Phil Wiggins
Phil Wiggins (Courtesy of NEA)

In an atmosphere of xenophobia and divisiveness that has recently defined America, blues harmonica virtuoso and hometown legend Phil Wiggins pointed to the class of the 2017 National Endowment for the Arts National Heritage Fellows, among whom he was also honored, as the true face of this nation.

“It’s not the home these guys waving Confederate flags talking about taking the country back,” said Wiggins, a resident of Takoma Park, Md., pointing to the six other National Heritage Fellows onstage who hailed from Armenia via Azerbaijan, Puerto Rico, Texas/Mexico, Alaska, Appalachian Tennessee and Iowa. “This is the home that makes this great country that I call home.”

All of the NEA National Heritage Fellowship artists are U.S. citizens.

The annual awards program began with rehearsals for the culminating concert and included workshops, the official awards ceremony and formal dinner at the Library of Congress, and numerous receptions. And it was evident from the tearful acceptance speeches during the actual donning of the medals, that the award is particularly significant to the recipients, who can be visual or performing artists in folk or traditional genres.

========================================================================

Rewrite the Phil Wiggins article from "All of the NEA" up to and including "or traditional genres.", putting "gala dinner" in place of "formal dinner". The material that follows stands apart from the Phil Wiggins article.

========================================================================

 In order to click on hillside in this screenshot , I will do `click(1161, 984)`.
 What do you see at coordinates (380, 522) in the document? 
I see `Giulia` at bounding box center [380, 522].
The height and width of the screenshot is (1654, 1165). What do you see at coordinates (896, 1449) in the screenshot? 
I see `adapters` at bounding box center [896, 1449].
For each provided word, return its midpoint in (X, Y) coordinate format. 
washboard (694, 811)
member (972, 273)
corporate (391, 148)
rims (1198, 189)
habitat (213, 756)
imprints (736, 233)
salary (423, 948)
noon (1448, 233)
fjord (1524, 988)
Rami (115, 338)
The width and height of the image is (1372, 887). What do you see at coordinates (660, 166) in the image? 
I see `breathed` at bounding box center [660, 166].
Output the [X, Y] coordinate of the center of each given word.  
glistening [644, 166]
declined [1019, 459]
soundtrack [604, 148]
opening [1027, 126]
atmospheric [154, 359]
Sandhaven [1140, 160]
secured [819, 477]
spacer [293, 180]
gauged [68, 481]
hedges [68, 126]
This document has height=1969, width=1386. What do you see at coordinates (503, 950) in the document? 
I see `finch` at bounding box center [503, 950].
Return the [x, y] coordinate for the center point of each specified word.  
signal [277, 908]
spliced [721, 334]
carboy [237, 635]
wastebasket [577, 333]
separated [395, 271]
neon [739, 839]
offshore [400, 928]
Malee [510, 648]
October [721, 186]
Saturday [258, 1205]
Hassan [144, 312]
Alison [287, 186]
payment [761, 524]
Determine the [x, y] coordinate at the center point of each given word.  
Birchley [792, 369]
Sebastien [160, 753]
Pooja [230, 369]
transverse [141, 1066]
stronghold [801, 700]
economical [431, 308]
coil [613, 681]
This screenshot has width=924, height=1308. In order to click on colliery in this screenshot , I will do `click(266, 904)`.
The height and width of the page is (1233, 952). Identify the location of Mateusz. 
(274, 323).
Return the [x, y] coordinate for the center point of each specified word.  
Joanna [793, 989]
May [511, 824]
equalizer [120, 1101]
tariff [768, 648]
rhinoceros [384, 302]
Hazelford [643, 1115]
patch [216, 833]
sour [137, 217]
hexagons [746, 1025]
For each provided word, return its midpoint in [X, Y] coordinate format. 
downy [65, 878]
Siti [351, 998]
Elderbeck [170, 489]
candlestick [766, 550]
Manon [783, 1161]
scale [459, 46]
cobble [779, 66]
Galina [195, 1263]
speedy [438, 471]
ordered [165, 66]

========================================================================

# Result below
All of the NEA National Heritage Fellowship artists are U.S. citizens.

The annual awards program began with rehearsals for the culminating concert and included workshops, the official awards ceremony and gala dinner at the Library of Congress, and numerous receptions. And it was evident from the tearful acceptance speeches during the actual donning of the medals, that the award is particularly significant to the recipients, who can be visual or performing artists in folk or traditional genres.